Maybe... but I thought it was all pretty well monotonous and irritating.  I mean, the boss battles were all essentially 'pummel monster to chip away infinitesimally at its gigantic health-bar until it dies, using healing spells/potions when necessary' (and then getting annoyed as hell when they get up after you beat them, which means you have to continue pummeling away at them for another 30 minutes to get them to go back down).  The final boss was even worse, since it takes even the minor strategy element the other battles had out of it by reducing you to one party member, which has loads of health and only one useful attack, so you basically just hit autofight and come back two hours later when you've won.  That combined with incredibly annoying and repetitive dungeons and a lackluster storyline... not so great.  The only memorable part was that village where everybody went insane, and they'd say things like "Boodiddibilly" and "Woompapa woompapa" when you talk with them.  But the rest was fairly generic.
My personal favorite is four, to be honest.  It's just a beautiful game, from the music to the artwork to the writing to everything else.  And it has Scias, the incredibly tall, stuttering swordsman, who also happens to be a floppy-eared dog.


----------



## Karegian (Nov 17, 2008)

ToeClaws said:


> Goes without saying but, The Elder Scroll series from Bethesda - beast races like Argonians and Khajiit. There was also the MMORPG "Horizons", which started out amazing and then the company that made it ran it into the ground with massive nerfing and screwups. For races though, it was incredible - more beast races than normal ones. Sexy ones too at that.


 
Oblivion was great for it.  I only play Argonians and now only Khajiit (for obvious reasons  ).
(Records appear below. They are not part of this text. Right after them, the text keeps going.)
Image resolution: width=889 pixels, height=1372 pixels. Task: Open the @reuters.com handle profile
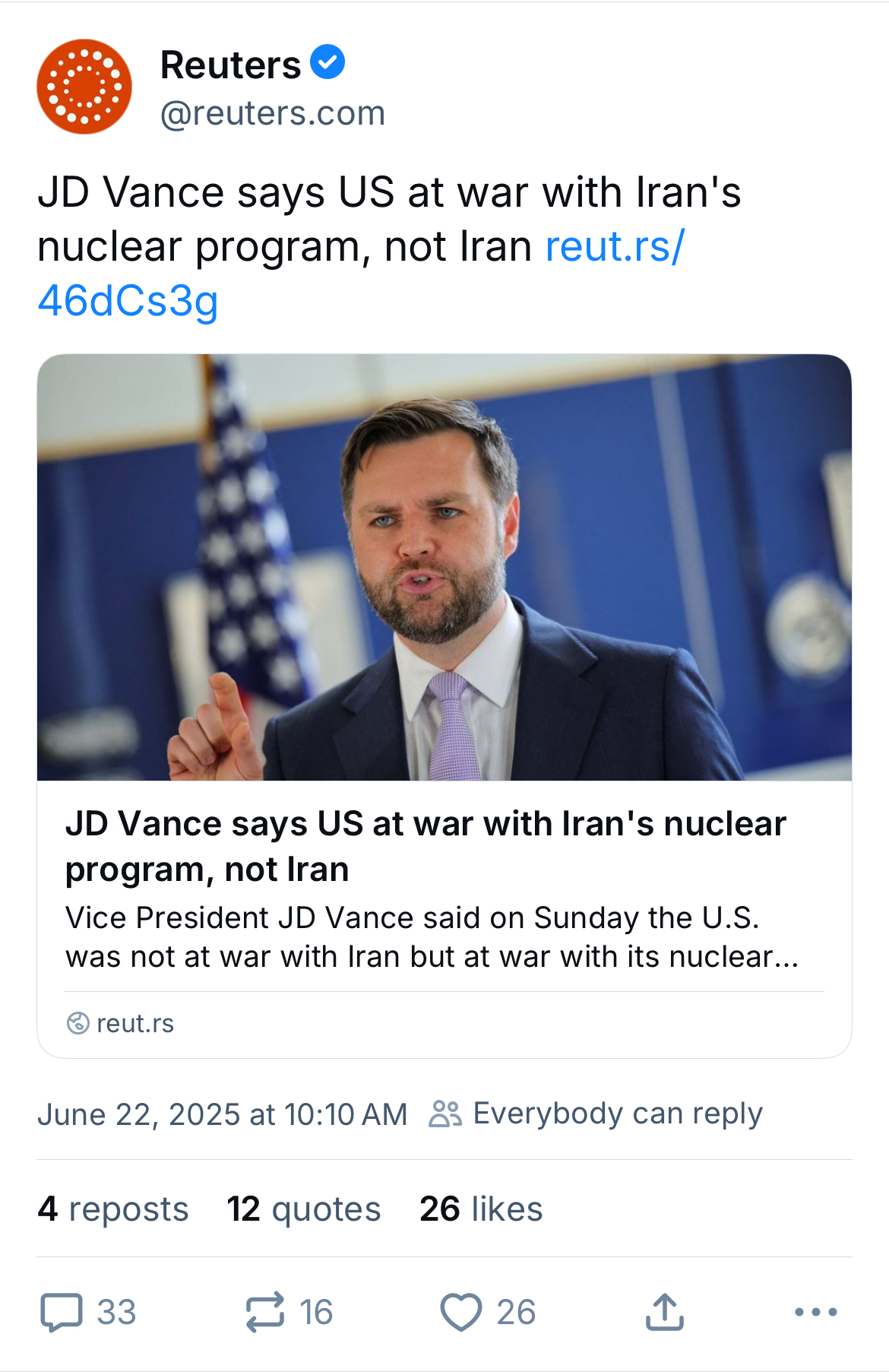click(272, 113)
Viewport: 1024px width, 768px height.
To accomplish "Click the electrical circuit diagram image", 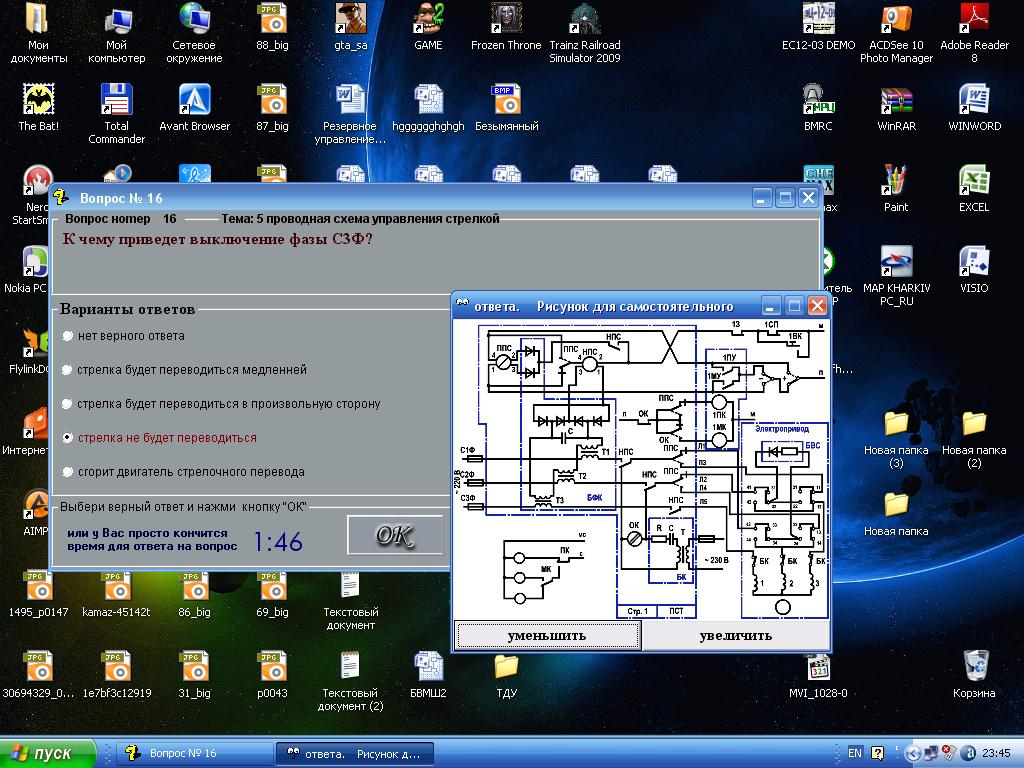I will pyautogui.click(x=642, y=468).
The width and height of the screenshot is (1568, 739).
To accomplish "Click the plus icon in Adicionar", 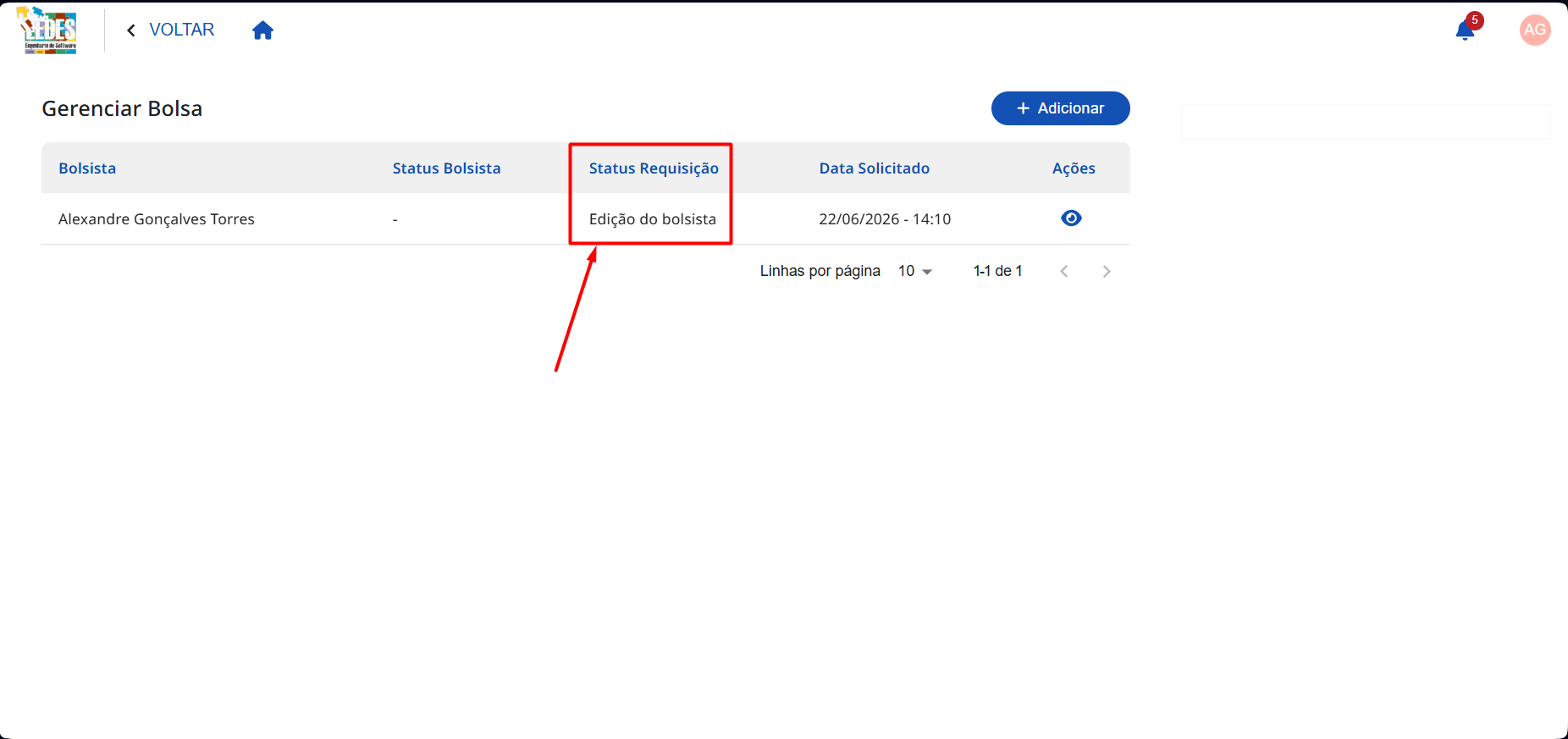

I played Horizons for a while, but the content sucked big time...not to mention the whole dragon quest thing was far too long winded.


----------



## Ratte (Nov 17, 2008)

Would Sly Cooper count?


----------



## Roose Hurro (Nov 17, 2008)

http://www.unicornsvisions.com/phpBB2/


----------



## Trpdwarf (Nov 17, 2008)

Technically FF9 took a anthro-animal approach with several of their races and characters.


----------



## XoPp (Nov 18, 2008)

xXxKirai_KainashixXx said:


> Would Sly Cooper count?


isn't that a stealth game


----------



## Digitalpotato (Nov 18, 2008)

I thought it was a little more of a platformer. 


There's also Avernum/Exile. You can have your character be a Slithzerikai, which is a race of lizard-men or Nephlim, which is a race of felines.


----------



## Runeaddyste (Nov 18, 2008)

there is one called "Perfect world", but it takes up nearly a GB. The Furry beings are known as the untamed. You either have full anthro animals, or the female untamed mages known as venomancers. I have one called vespin.


----------



## Solaxe (Jan 2, 2009)

There was a paper rpg talking about war between humans and furries, but i forgot the title ;(


----------



## Ratte (Jan 2, 2009)

XoPp said:


> isn't that a stealth game



The fuck it ain't


----------



## Verin Asper (Jan 2, 2009)

wouldnt this be better in the 3FL?


----------